Custo de manutenção anual

  • Contabilidade mensal: R$ 600 a R$ 2.500/mês (dependendo da complexidade)
  • Declarações fiscais: incluídas na contabilidade ou adicionais (SPED, ECF)
  • Honorários advocatícios para atualização de acordos: eventual

O custo total de manutenção gira em torno de R$ 8.000 a R$ 30.000 por ano. Para uma holding gerar benefício líquido, o patrimônio administrado precisa justificar esse custo fixo.

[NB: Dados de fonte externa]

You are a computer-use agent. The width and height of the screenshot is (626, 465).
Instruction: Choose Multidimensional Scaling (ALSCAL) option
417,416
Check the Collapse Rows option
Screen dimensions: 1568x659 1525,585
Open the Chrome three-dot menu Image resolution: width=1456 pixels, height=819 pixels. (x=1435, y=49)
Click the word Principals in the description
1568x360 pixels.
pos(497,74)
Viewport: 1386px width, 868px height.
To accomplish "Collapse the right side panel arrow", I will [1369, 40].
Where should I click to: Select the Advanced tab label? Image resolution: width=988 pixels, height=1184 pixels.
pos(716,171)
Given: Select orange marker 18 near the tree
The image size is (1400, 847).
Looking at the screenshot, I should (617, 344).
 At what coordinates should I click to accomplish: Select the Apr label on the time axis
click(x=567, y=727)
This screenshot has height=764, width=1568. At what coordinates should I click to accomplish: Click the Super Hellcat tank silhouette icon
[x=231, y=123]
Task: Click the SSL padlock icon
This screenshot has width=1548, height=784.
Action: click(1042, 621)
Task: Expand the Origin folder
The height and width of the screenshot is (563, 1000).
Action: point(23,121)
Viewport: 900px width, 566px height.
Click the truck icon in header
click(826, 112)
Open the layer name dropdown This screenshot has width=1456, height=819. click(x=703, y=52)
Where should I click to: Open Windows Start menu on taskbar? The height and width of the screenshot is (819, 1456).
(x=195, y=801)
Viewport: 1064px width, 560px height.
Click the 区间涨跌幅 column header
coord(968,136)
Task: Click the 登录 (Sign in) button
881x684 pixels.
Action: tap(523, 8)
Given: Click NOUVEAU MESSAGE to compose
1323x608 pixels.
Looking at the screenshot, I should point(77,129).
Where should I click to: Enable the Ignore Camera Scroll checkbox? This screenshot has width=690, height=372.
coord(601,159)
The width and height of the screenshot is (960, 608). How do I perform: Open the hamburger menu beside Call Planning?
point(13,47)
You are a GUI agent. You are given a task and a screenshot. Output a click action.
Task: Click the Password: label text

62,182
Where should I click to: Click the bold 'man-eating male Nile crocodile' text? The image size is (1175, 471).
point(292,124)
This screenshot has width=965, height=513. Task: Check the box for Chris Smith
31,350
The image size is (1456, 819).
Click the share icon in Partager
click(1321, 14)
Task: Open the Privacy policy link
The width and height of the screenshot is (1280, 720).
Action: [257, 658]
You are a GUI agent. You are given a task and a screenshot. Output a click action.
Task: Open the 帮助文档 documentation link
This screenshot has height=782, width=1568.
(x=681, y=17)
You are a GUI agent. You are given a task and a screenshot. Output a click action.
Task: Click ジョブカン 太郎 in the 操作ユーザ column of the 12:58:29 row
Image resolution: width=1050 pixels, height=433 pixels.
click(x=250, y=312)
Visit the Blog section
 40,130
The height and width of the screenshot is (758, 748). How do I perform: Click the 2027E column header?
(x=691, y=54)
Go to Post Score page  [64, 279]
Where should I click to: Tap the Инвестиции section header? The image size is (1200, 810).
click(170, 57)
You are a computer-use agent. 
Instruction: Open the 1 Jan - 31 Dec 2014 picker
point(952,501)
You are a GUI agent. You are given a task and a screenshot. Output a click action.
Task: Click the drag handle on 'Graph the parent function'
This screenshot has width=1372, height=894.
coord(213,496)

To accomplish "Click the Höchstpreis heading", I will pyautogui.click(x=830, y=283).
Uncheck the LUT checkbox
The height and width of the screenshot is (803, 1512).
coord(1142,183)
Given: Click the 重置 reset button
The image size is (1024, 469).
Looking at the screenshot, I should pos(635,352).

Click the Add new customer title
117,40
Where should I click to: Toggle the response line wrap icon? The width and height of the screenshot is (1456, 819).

Como montar uma holding familiar: passo a passo

  1. Diagnóstico patrimonial: levantamento de todos os bens, dívidas, histórico de aquisição e projeção de tributação atual
  2. Planejamento tributário: comparação entre carga atual (PF) e carga projetada (PJ) para diferentes cenários de receita e distribuição
  3. Definição da estrutura: tipo societário (LTDA é o mais comum), enquadramento tributário (Lucro Presumido ou Lucro Real), regras de governança e cláusulas do contrato social
  4. Constituição da empresa: registro na Junta Comercial, abertura do CNPJ, inscrições estadual e municipal
  5. Integralização de bens: transferência dos ativos para dentro da holding (imóveis exigem escritura pública e recolhimento de ITBI)
  6. Planejamento sucessório: doação de cotas com cláusulas protetivas, acordo de sócios, testamento complementar

Holding vs. testamento: qual é melhor?

CritérioTestamentoHolding familiar
Custo inicialBaixo (R$ 500 a R$ 2.000)Alto (R$ 10.000 a R$ 50.000+)
Redução de ITCMDNãoSim (com planejamento adequado)
Evita inventárioNão (inventário ainda ocorre)Sim (a holding continua existindo)
Proteção patrimonialNãoSim (com limitações)
Redução de IR sobre aluguéisNãoSim
Adequado paraQualquer patrimônioPatrimônio acima de R$ 1,5 mi

Para a maioria das famílias de classe média, um testamento bem estruturado com doação em vida de alguns bens específicos oferece a maior parte dos benefícios a uma fração do custo da holding.

FAQ

Conclusão

A holding familiar é uma ferramenta poderosa de planejamento tributário e sucessório — mas não é uma solução universal. Para quem tem patrimônio imobiliário relevante, recebe aluguéis e quer facilitar a herança sem inventário, os benefícios são concretos e mensuráveis. Para patrimônios menores ou famílias com perfil de investimentos financeiros, os custos podem superar os ganhos. O ponto de partida é sempre um diagnóstico patrimonial honesto com um advogado tributarista e um contador especializado.